The practice is owned by an individual who is the principal dentist there. They have legal responsibility for meeting the requirements in the Health and Social Care Act 2008 and associated regulations about how the practice is run.

During the inspection we spoke with the principal dentist, practice manager and the practice administrator. We looked at practice policies and procedures and other records about how the service is managed.

Our key findings were:

  • Improvements were seen in all areas where concerns had been highlighted at the comprehensive inspection.
  • The practice recruitment policy, procedures and the recruitment arrangements had been reviewed. Employment checks were in place for staff and the required specified information in respect of persons employed by the practice was recorded.
  • The training needs of staff had been reviewed; there was a schedule for on-going assessment and supervision in place for all staff.
  • The storage of records relating to people employed and the management of regulated activities had been reviewed and systems put in place to ensure records were stored securely and in accordance with current legislation and guidance.
  • The practice had put processes in place to establish a system to assess, monitor and mitigate the various risks arising from undertaking the regulated activities.

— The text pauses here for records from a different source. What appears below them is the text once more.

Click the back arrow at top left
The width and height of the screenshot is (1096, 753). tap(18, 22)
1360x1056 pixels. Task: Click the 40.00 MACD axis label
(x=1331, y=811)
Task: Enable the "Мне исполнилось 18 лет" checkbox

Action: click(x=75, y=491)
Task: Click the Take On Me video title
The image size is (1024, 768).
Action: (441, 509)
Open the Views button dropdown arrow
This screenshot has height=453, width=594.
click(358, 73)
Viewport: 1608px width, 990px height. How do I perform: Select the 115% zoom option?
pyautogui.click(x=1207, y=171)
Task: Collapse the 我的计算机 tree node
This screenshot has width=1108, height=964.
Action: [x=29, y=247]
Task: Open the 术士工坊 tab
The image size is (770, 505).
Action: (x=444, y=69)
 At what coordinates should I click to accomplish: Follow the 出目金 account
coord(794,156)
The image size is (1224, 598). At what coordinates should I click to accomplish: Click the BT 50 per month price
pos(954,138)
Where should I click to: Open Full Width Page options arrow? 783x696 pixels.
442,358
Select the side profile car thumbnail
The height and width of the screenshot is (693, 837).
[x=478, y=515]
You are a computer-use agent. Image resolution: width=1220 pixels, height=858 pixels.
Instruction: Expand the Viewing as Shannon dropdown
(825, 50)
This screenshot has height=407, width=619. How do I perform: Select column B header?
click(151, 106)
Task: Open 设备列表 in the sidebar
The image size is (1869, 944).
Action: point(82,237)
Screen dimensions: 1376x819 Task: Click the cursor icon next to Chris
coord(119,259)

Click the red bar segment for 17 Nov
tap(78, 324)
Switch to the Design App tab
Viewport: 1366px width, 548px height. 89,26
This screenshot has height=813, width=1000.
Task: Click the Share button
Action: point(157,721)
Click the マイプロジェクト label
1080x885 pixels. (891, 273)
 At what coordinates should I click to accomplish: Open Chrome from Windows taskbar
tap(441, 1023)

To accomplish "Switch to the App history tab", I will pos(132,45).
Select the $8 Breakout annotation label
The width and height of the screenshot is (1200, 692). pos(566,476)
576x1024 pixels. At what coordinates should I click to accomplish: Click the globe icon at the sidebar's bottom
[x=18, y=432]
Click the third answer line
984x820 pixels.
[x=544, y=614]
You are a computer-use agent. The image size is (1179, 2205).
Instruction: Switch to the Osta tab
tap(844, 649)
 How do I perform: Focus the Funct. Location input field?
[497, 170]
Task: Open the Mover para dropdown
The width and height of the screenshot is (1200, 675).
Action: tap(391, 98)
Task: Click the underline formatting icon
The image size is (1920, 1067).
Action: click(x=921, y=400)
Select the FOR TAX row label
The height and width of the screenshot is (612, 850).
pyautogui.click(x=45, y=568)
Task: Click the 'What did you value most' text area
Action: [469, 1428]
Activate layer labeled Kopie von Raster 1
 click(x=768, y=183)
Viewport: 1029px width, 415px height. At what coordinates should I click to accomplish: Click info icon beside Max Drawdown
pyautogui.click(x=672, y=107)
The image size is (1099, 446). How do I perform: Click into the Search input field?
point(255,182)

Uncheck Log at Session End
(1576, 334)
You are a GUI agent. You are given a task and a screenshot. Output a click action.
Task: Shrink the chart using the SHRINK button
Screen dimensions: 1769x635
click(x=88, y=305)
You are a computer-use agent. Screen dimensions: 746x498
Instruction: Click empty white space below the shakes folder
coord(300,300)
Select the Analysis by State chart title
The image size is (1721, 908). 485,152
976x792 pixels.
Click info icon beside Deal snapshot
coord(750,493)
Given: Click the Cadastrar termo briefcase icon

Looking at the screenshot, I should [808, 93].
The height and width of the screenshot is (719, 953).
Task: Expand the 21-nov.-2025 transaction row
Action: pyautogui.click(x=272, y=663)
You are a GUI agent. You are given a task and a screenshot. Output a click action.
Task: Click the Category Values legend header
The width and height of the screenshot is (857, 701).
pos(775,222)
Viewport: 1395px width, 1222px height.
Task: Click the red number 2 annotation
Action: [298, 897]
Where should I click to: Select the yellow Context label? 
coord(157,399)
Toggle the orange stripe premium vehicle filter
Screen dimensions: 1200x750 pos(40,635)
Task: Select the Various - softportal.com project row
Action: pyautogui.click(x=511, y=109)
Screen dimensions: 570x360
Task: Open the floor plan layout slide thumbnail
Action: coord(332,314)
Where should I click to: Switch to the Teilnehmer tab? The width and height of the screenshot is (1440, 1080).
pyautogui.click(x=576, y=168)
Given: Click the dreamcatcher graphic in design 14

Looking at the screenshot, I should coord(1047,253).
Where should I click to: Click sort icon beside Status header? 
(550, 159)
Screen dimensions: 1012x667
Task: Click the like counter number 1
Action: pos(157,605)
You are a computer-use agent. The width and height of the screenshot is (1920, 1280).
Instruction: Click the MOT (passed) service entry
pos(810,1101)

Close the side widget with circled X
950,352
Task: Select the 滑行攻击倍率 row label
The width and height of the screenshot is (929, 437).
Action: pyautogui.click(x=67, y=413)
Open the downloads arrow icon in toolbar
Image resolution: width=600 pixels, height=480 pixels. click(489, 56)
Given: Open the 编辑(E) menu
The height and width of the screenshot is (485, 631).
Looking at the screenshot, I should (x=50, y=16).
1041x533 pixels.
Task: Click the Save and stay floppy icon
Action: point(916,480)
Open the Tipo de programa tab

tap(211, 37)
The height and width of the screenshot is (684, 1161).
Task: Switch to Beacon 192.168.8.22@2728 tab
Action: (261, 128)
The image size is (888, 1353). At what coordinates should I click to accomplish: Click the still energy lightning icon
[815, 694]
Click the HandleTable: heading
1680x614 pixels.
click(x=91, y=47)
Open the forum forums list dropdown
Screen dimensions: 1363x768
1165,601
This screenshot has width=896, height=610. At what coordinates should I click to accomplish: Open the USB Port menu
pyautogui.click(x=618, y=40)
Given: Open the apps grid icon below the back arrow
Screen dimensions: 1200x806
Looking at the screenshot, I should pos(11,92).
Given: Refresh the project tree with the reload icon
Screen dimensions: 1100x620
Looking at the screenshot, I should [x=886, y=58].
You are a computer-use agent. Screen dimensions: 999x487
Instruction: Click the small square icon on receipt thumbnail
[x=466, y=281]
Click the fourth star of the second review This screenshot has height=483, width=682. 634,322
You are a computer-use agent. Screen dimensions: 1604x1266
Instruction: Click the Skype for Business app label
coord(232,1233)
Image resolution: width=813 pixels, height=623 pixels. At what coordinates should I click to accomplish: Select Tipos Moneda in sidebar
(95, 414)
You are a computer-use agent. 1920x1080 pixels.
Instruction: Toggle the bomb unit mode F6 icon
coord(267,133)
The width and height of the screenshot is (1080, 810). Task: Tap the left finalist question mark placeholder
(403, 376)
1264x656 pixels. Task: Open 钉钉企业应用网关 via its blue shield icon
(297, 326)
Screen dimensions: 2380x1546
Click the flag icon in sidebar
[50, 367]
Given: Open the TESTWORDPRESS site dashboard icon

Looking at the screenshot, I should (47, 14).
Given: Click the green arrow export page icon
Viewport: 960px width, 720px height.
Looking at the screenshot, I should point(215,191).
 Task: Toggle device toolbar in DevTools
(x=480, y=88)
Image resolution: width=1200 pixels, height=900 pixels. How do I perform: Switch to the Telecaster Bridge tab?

At our announced inspection on 27 April 2017, there were areas we identified where the provider could make improvements. During our focused inspection on 11 July 2017 improvements were seen in all areas where the provider could make improvements.

  • The practice had reviewed its arrangements for receiving and responding to safety alerts from the Medicines and Healthcare products Regulatory Agency (MHRA) and through the Central Alerting System (CAS), as well as from other relevant bodies such as, Public Health England (PHE). The practice manager was responsible for checking alerts and a process was in place to ensure actions were taken where relevant.
  • The practice had reviewed its procedures with regards to the Control of Substances Hazardous to Health (COSHH) Regulations 2002. We saw that documentation was up to date and included all potentially hazardous substances relevant to the practice. In addition the practice cleaning company had a COSHH file for staff to refer to and to ensure the risks associated with the use of and handling of these substances were minimised. All clinical staff, the practice manager and the practice administrator had undergone both COSHH and Reporting of Injuries, Diseases and Dangerous Occurrences Regulations 2013 (RIDDOR) training to ensure the practice had a better understanding of the potential risks and responsibilities associated with COSHH and RIDDOR.
  • All staff had completed levels one and two safeguarding training for both adults and children to ensure they are trained to an appropriate level for their role and are aware of their responsibilities.